Essay/Term paper: Koreans: when and why did they come?
Essay, term paper, research paper: Political Science
Free essays available online are good but they will not follow the guidelines of your particular writing assignment. If you need a custom term paper on Political Science: Koreans: When And Why Did They Come?, you can hire a professional writer here to write you a high quality authentic essay. While free essays can be traced by Turnitin (plagiarism detection program), our custom written essays will pass any plagiarism test. Our writing service will save you time and grade.
Koreans: When and Why Did They Come?
At the end of the 19th century the USA received it's first refugees from
Korea, three pro-Japanese activists seeking exile after an unsuccessful attempt
to over throw the government. (Moynihan 45) They were followed by 64 students
between 1890 and 1905 to purse further education in the USA. Between 1902 and
1905, 7,000 Korean immigrants arrived in Hawaii. (Thernstrom) From 1903 to 1905,
65 ships carrying 7,226 Koreans, set sail from Inchon for Honolulu. (Bandon 18)
When each group arrived they settled on a sugar plantation. (Bandon 18) In 1907
the US government refused to recognize the Korean passport. From that point on,
any Korean entering the US had to have a Japanese passport. (Bandon 18) These
developments effectively ended almost all Korean immigration to Hawaii and the
US for forty years.
Many of the Koreans came because of the sugar industry in Hawaii.

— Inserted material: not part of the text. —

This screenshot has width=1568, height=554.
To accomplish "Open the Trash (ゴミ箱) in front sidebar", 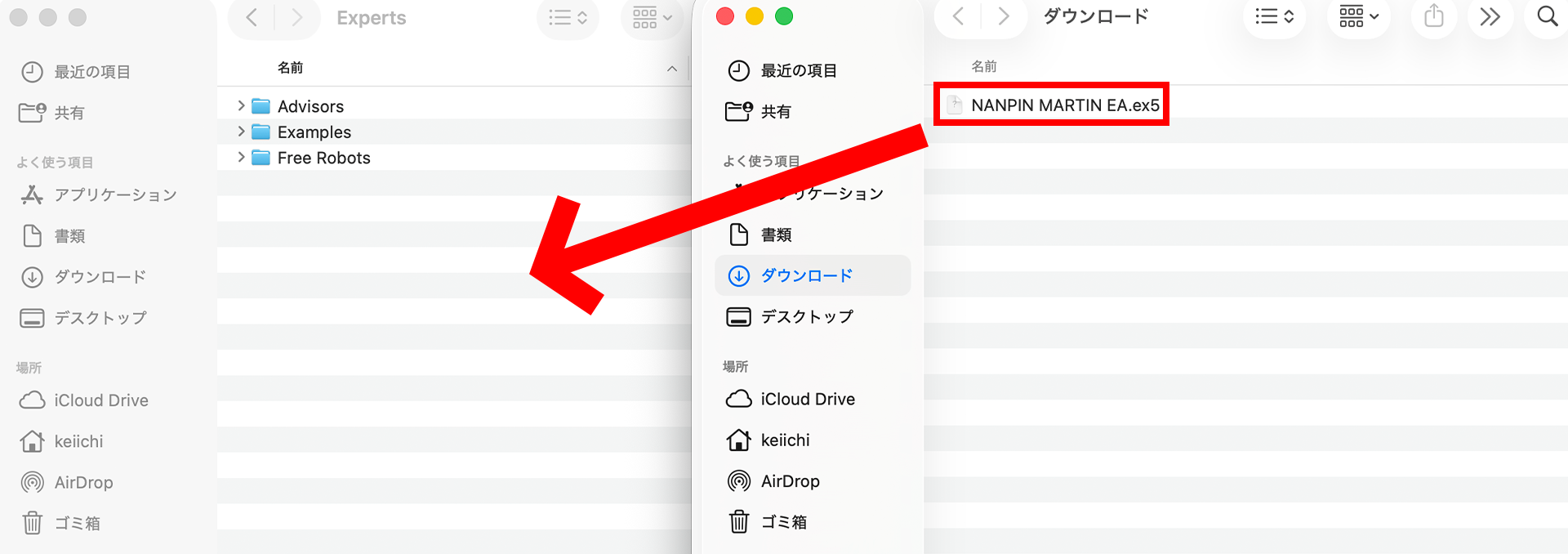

It was
booming and plantations needed more workers than the native population could
supply. (Moynihan 45) At this time, rumors spread among the plantation owners
that Koreans were more industrious then either the Chinese or the Japanese.
After consulting with the US ambassador to Korea, recruiters became journeying
to the peninsulas. (Moynihan 45)
The Hawaii Sugar Planters Association struck a deal with David Declare,
who was paid five dollars for every laborer he lured to the Hawaiian Islands.

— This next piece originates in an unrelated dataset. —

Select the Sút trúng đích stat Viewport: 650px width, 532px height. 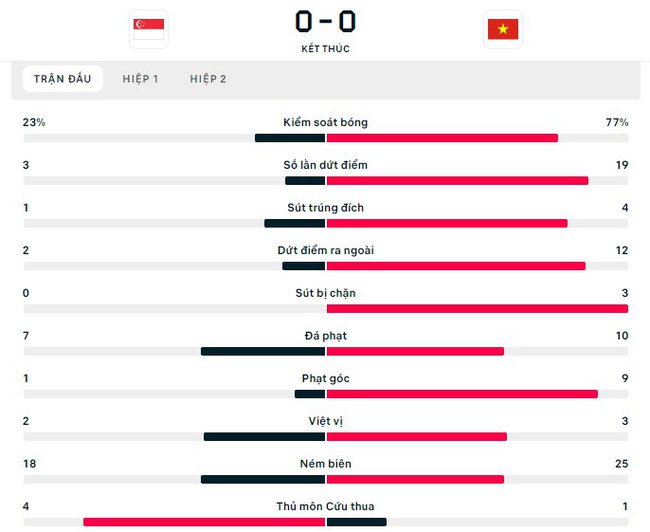(x=325, y=208)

(Moynihan 45) Deshler even offered unsuspecting Koreans loans of $100 so they
could travel to Hawaii and get settled. (Moynihan 45)
Despite their distrust of Western ways and people, Koreans of early
1900's found terms of migration attractive: a monthly wage of $15, free housing,
health care, English lessons, and the predominately warm Hawaiian climate.
(Moynihan 45) Recruiters in Korea used the upbeat slogan "The country is open-
go forward," which portrayed that Hawaii is a land of opportunity. (Moynihan 46)
Like the Chinese and Japanese who were before the Koreans, found plantation
life hard an unrewarding. (Moynihan 47) The immigrants were drained by 10-hour
work days and 6-day work weeks. (Moynihan 48) Their exhaustion was not related
by conditions on the plantation, which in variably included squalid housing,
isolation and poor food. (Moynihan 48) One person described his experience as
follows:
"I got up at four-thirty in the morning and made my breakfast.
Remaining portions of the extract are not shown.